───── Entries supplied ─────
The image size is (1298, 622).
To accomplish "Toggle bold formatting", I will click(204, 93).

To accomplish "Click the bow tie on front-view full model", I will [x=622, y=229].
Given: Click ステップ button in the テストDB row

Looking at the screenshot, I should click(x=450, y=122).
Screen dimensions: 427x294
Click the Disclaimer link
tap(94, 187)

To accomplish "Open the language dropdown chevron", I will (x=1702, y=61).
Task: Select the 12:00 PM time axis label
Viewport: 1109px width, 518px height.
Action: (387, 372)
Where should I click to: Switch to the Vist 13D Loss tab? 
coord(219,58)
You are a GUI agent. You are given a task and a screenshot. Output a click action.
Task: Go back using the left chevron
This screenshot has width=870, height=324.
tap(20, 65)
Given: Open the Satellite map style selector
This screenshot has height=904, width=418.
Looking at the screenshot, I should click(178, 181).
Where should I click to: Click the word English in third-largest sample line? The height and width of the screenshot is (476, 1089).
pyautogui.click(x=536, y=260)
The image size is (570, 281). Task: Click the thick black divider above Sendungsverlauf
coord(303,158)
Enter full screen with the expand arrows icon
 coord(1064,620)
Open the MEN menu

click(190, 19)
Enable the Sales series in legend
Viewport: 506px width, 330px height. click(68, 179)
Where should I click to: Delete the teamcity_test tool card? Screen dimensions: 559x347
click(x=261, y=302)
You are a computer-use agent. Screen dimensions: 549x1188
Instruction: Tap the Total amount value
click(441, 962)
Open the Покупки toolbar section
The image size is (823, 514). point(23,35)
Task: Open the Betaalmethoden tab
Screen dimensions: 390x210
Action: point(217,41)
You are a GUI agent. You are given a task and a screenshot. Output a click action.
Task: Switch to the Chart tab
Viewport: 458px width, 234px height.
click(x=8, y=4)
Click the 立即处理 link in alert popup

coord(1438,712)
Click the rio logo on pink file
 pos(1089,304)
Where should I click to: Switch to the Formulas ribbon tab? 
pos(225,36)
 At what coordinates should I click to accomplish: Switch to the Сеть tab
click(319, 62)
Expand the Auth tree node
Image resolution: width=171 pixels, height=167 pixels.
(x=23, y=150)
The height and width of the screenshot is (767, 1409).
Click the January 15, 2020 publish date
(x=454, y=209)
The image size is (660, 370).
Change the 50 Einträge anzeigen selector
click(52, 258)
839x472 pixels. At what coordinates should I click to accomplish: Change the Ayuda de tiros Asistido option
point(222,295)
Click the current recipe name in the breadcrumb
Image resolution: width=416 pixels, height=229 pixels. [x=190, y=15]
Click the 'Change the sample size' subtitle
─────
### Try it
What number of lines in the records hold the word "will"? Reply with that number alone.

### Task output
3